Kirit Densira is only a couple of days away from earning her wings and starting her apprenticeship as a trader. But when she breaks one of her city’s laws by attracting the attention of a monstrous predator, her life changes irrevocably, and she finds herself neck-deep in the city’s secrets.
The real star of Updraft is the setting. A city of living bone towers rising above the clouds, where people live within the hollowed out bone and flight is the only way to get around. It’s one of the most unique worlds that I’ve encountered so far, and the author has thought through a million little details that make it feel real – the availability of resources, the different occupations that people have, the way people eat and sleep, how farming would work – to name a few. The description of the world is what made me pick this book to read, and it was as cool as I was hoping it would be.
The rest of the book has quite a few rough edges. Kirit is a pretty typical teenager – takes everything that happens far too seriously, utterly convinced that she knows what she wants from life, and incredibly stubborn when the world doesn’t meet her expectations. This works to her advantage for the plot because the people she’s dealing with often aren’t acting with good faith, but it makes her an annoying protagonist, especially because the book is written in first person. It’s hard to empathize with her because we don’t know much about her and what she likes; we just know a lot about what she wants.
The writing style and tone of this book reminded me a lot of Red Rising – lots of short sentences, first person, very determined and serious protagonist with no apparent sense of humour (or at least not one shown in the book). That isn’t bad, but it doesn’t work for me as well because I prefer some fun in my books, especially books where everyone’s flying! I mean, it’s really interesting how the author manages to make flying an everyday, unremarkable part of life, and there are some cool flying scenes, but I wanted a lot more.
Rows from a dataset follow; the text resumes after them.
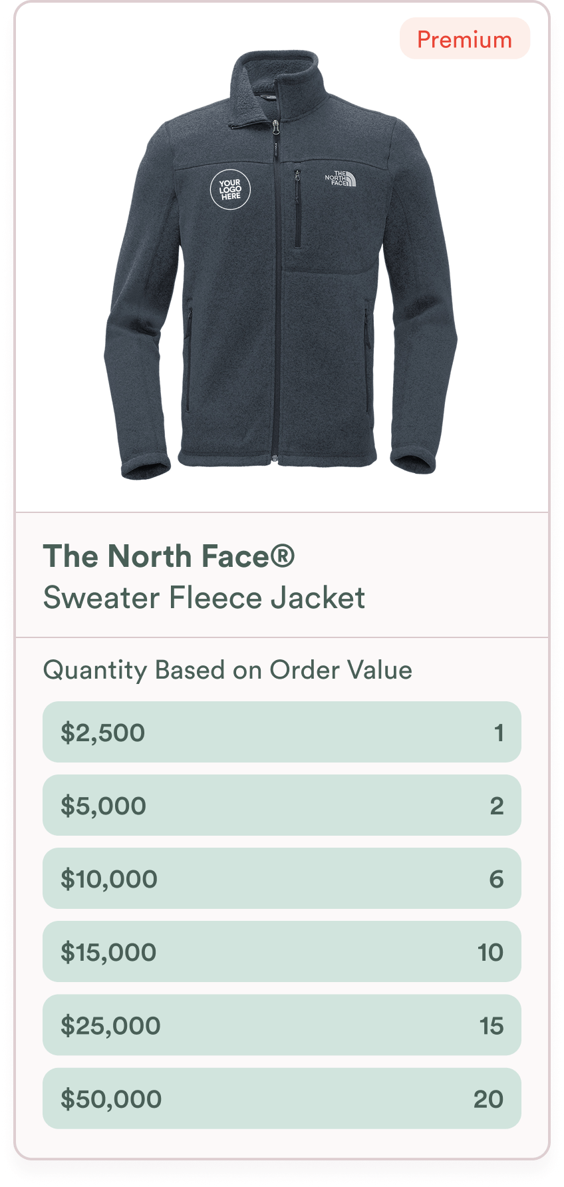The image size is (564, 1187).
Task: Select the Sweater Fleece Jacket product name
Action: [x=204, y=597]
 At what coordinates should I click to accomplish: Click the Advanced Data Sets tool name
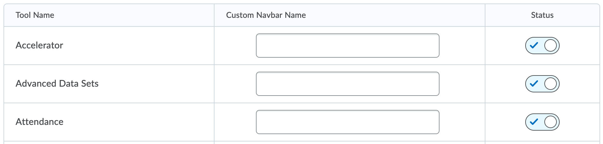tap(57, 84)
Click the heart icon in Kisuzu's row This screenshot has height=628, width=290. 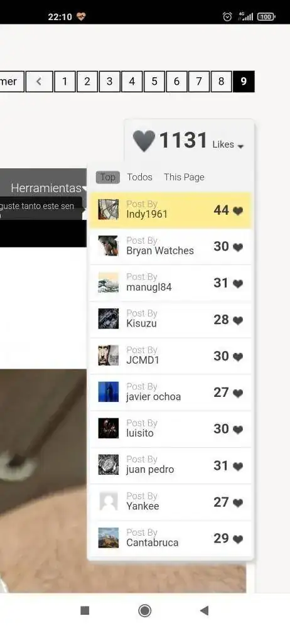click(238, 320)
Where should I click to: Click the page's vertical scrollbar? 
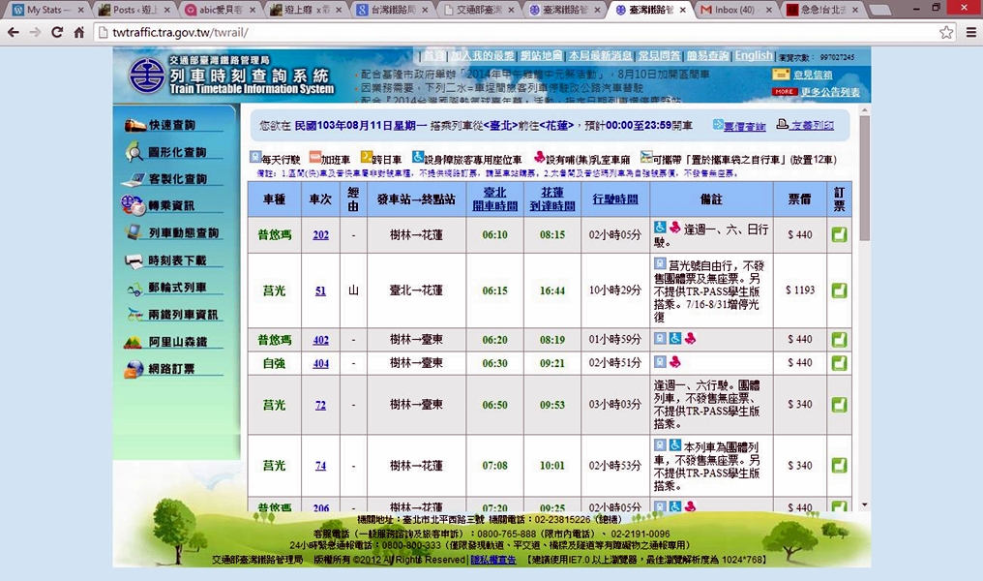864,194
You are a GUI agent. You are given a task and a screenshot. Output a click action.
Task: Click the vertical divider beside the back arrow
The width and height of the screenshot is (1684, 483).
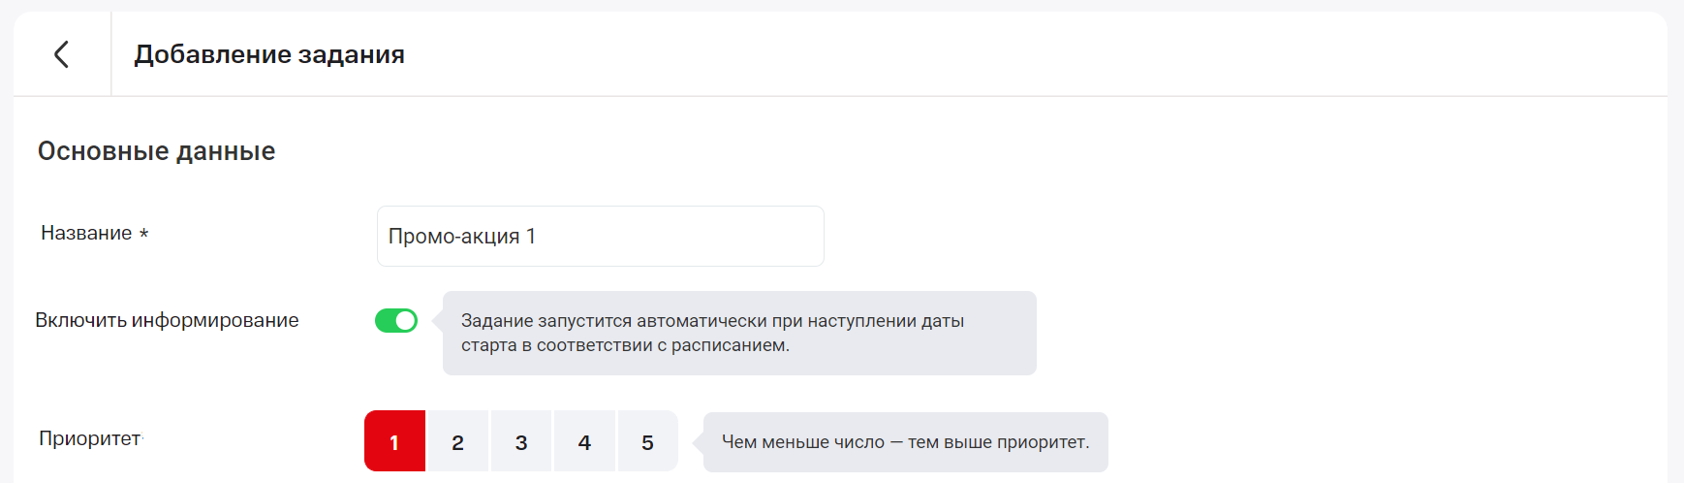click(111, 54)
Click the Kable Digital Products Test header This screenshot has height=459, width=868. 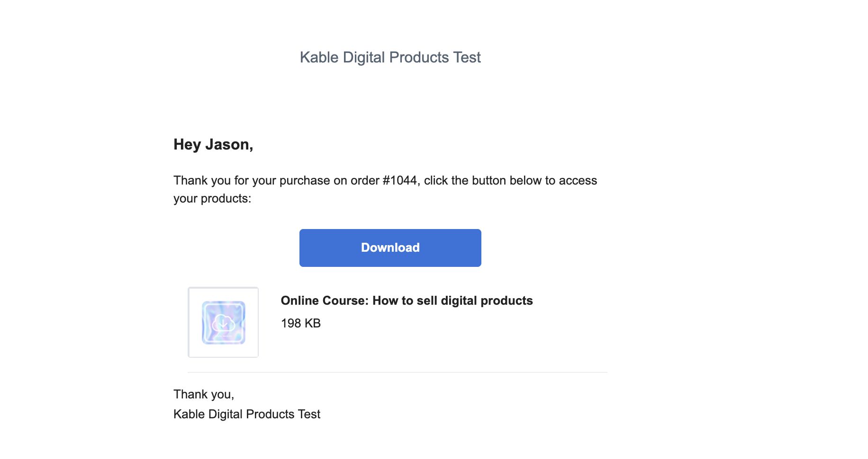click(390, 57)
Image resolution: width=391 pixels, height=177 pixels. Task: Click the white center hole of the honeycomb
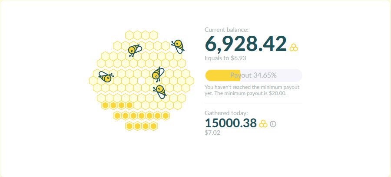141,81
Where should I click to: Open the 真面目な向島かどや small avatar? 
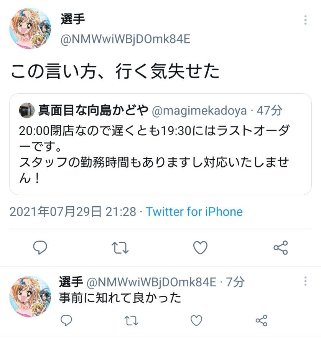[26, 110]
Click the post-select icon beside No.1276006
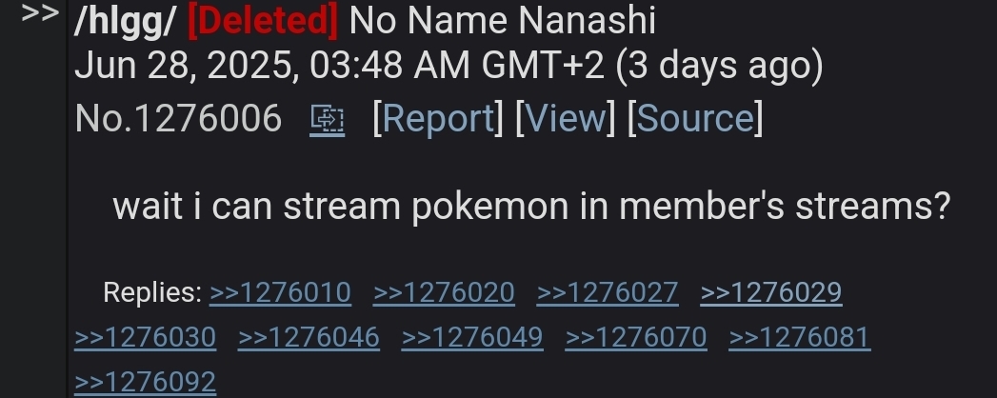The image size is (997, 398). click(x=328, y=120)
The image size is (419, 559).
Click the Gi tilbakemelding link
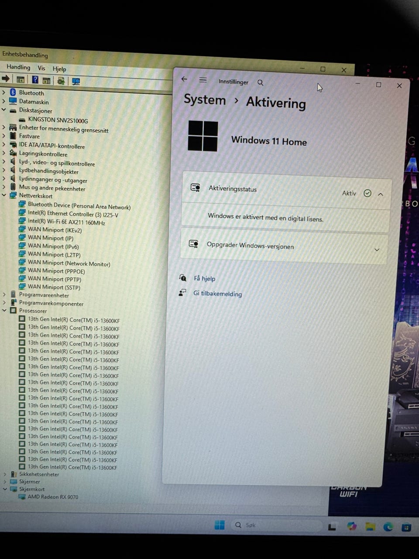pyautogui.click(x=217, y=294)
One other thing I was disappointed about was that a lot of what happens towards the end is figured out by Kirit’s associates (kind of like the end of Catching Fire and most of Mockingjay, where Katniss has no idea what is going on and people are just telling her to do things) and it’s a bit boring to see events play out from Kirit’s perspective. For instance, most of the plot surrounding the wingbeaters was just hearsay (they think this, now they think that) but was really important to the plot.
I don’t want to imply that this was a bad book, it just didn’t work for me as well I had hoped. I really did enjoy the world, and the characterization was excellent – Kirit’s relationships with her mother and Sellis were particularly well written.